Data on locating visible targets:
_____

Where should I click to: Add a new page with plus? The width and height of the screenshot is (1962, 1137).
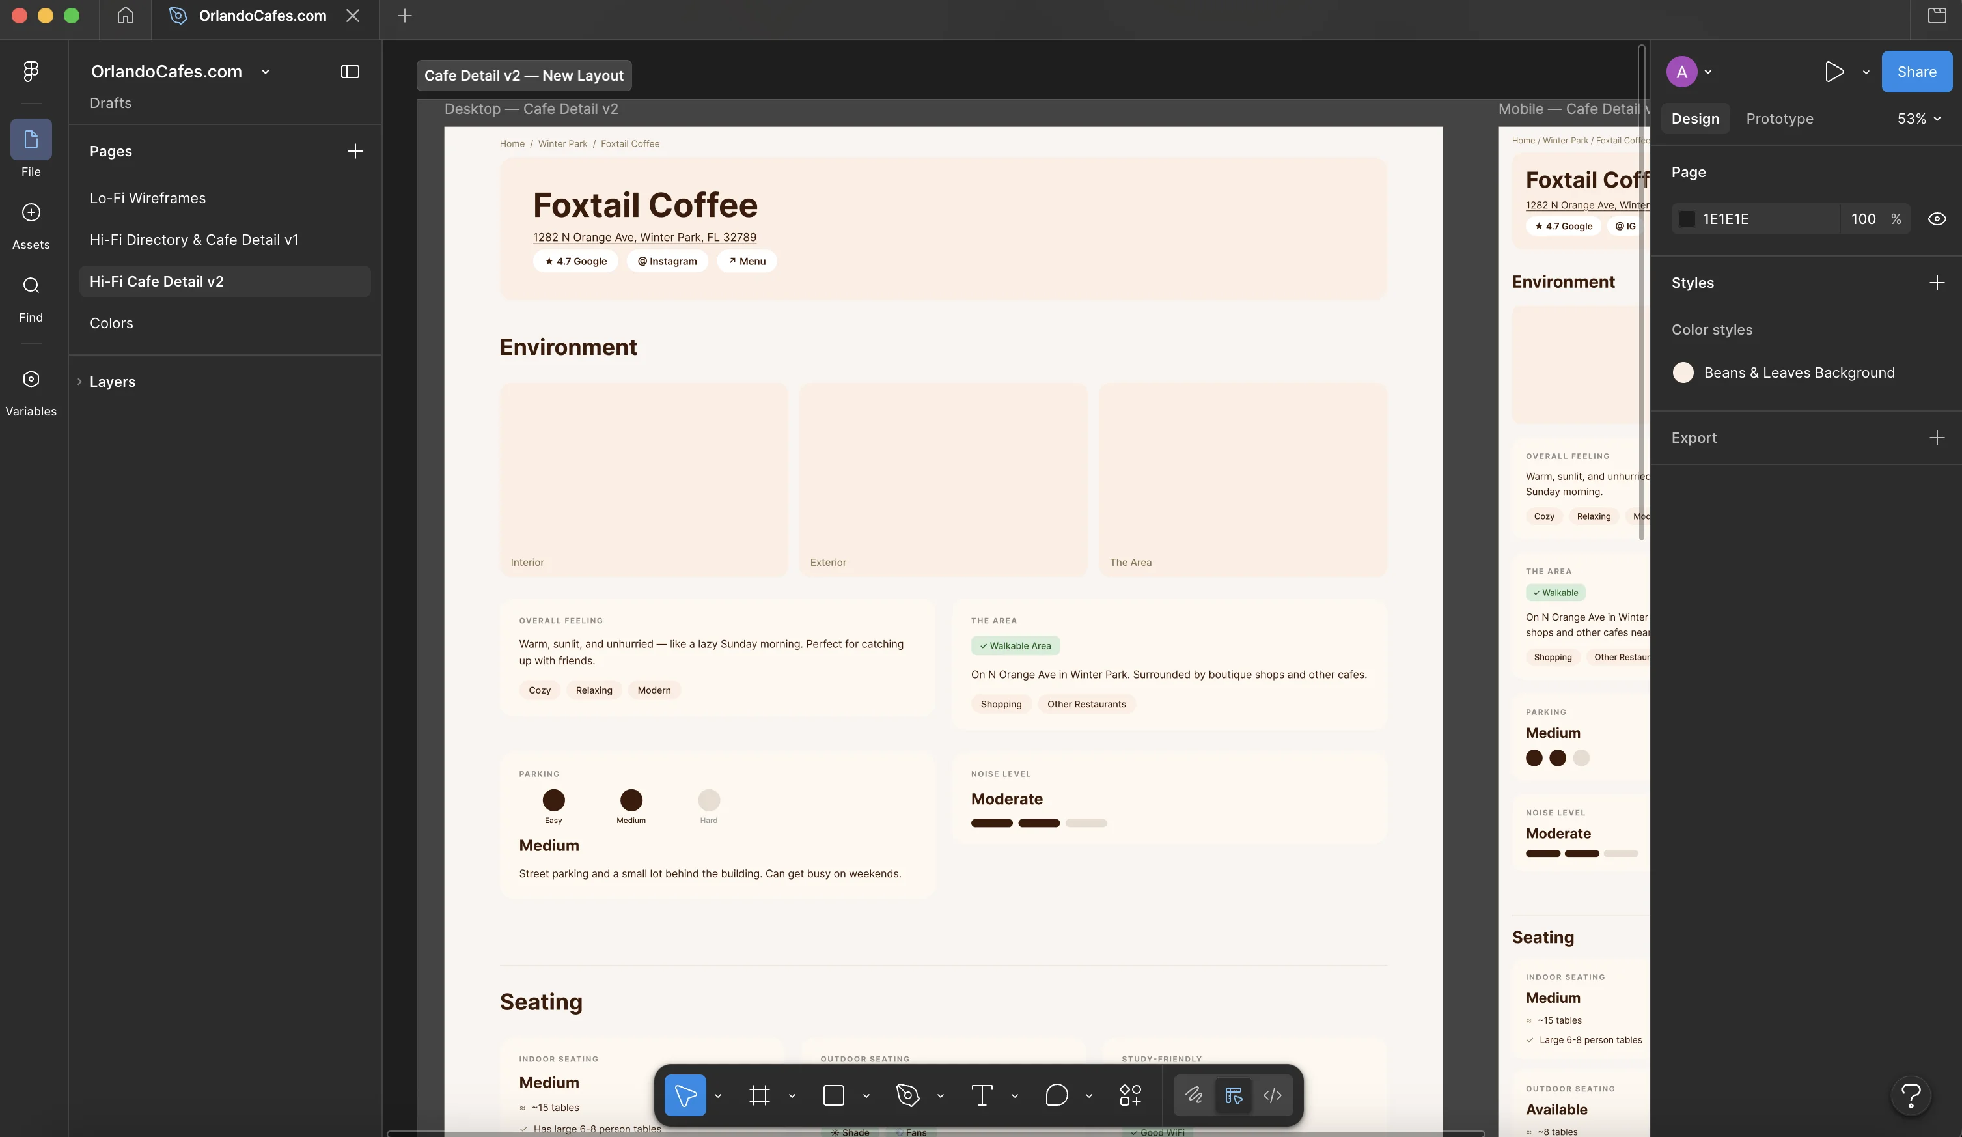coord(354,151)
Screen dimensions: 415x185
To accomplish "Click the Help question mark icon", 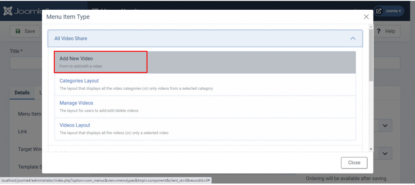I will pos(379,31).
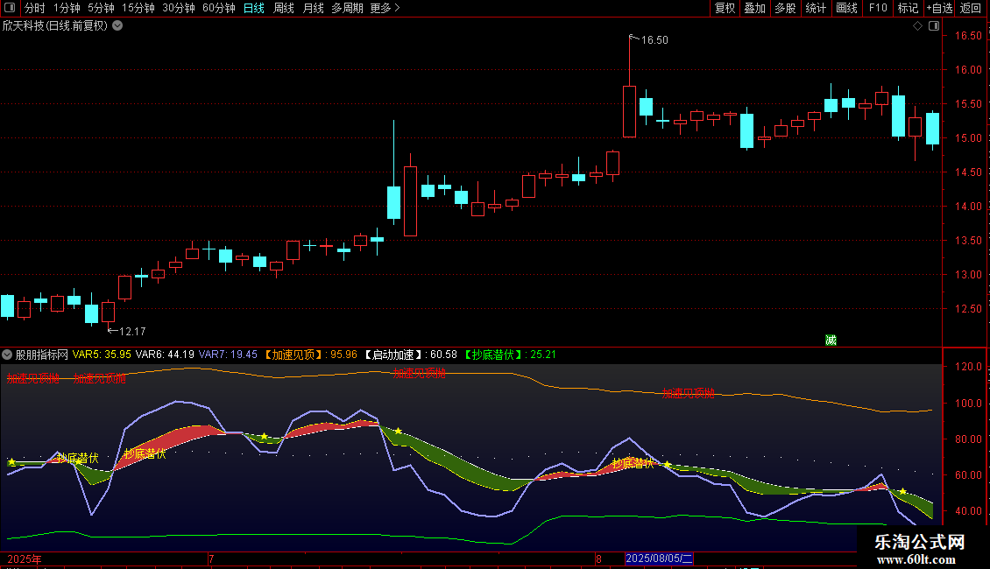Expand the 欣天科技 stock title dropdown

point(117,25)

_____

### Exercise
From the material above, pull out every line that contains the string "Where", matching case exactly.

### Full answer
Where should I click to: Add a new page with plus? The width and height of the screenshot is (1962, 1137).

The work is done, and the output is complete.